** DATA EXTRACTS follows **

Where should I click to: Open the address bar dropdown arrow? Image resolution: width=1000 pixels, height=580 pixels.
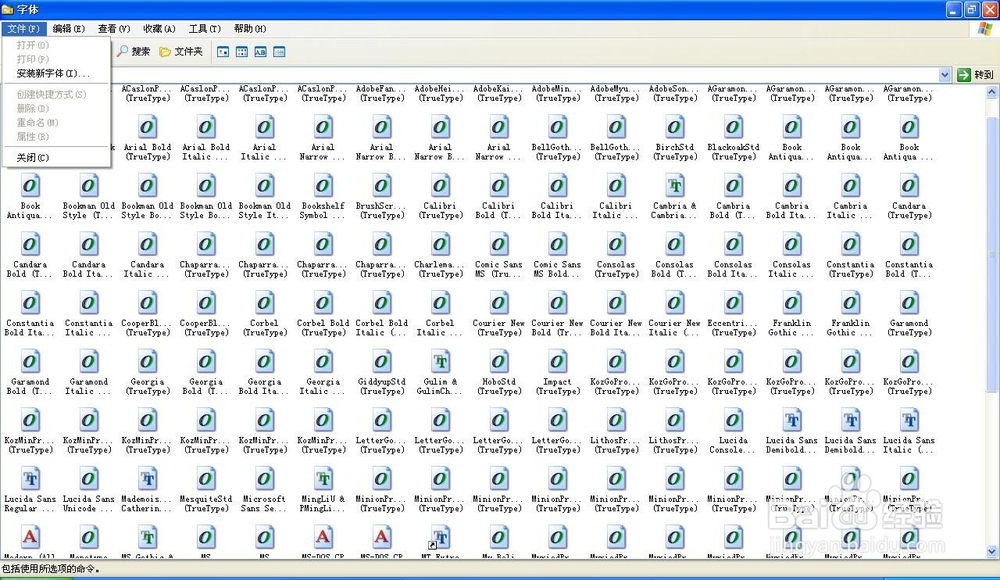[x=945, y=72]
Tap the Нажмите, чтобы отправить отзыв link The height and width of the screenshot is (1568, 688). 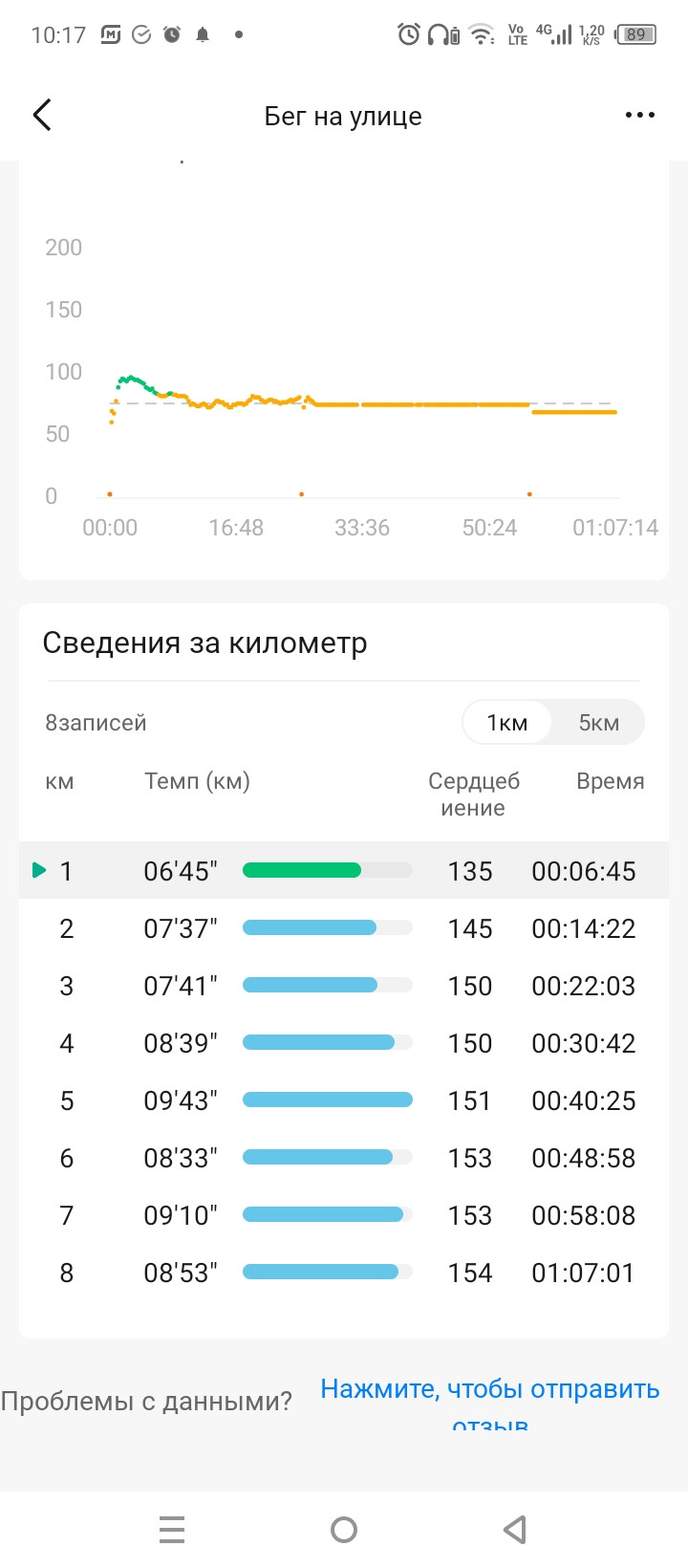(x=490, y=1404)
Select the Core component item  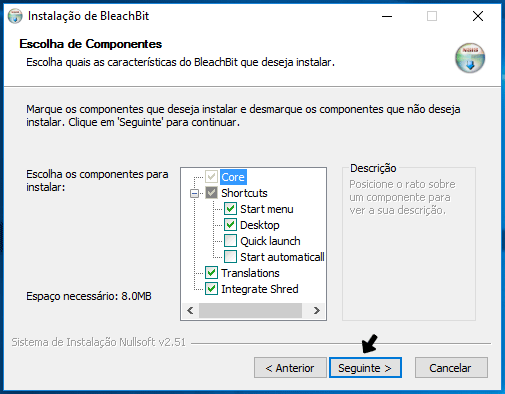pyautogui.click(x=233, y=177)
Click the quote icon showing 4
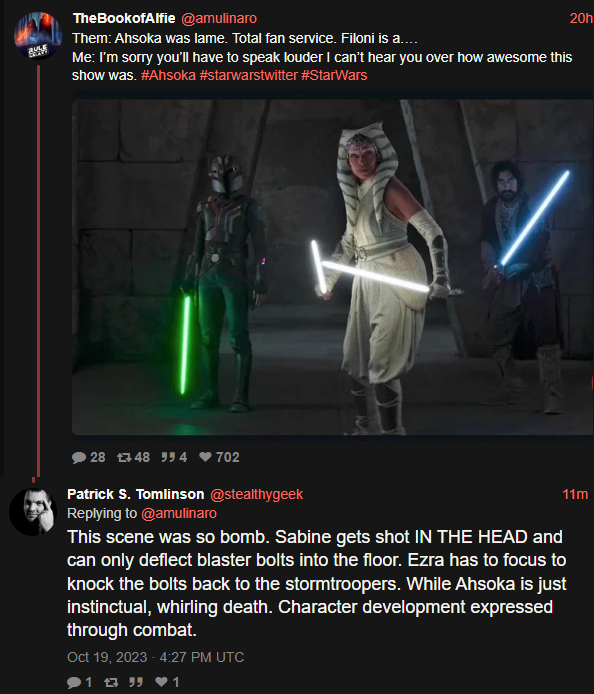594x694 pixels. 168,457
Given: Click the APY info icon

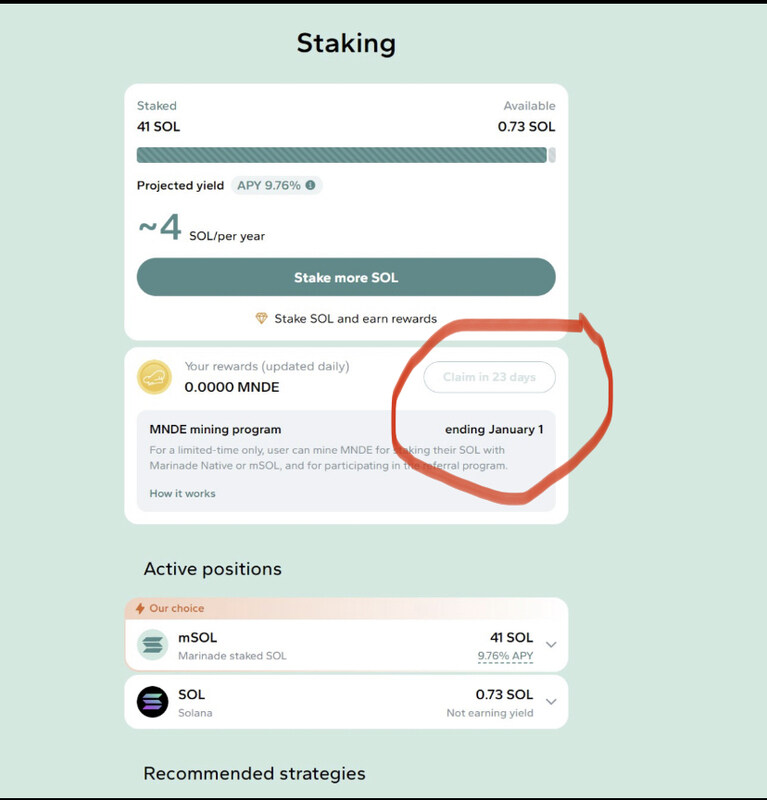Looking at the screenshot, I should coord(310,185).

** End of DATA EXTRACTS **

### WORK ITEM:
Every line from the one with "Click the quote icon showing 4" through the last line of the material gets printed exactly, and nothing more. Omit the pictures.

### ANSWER TO THIS PROBLEM:
Click the quote icon showing 4
594x694 pixels. 168,457
Given: Click the APY info icon

Looking at the screenshot, I should coord(310,185).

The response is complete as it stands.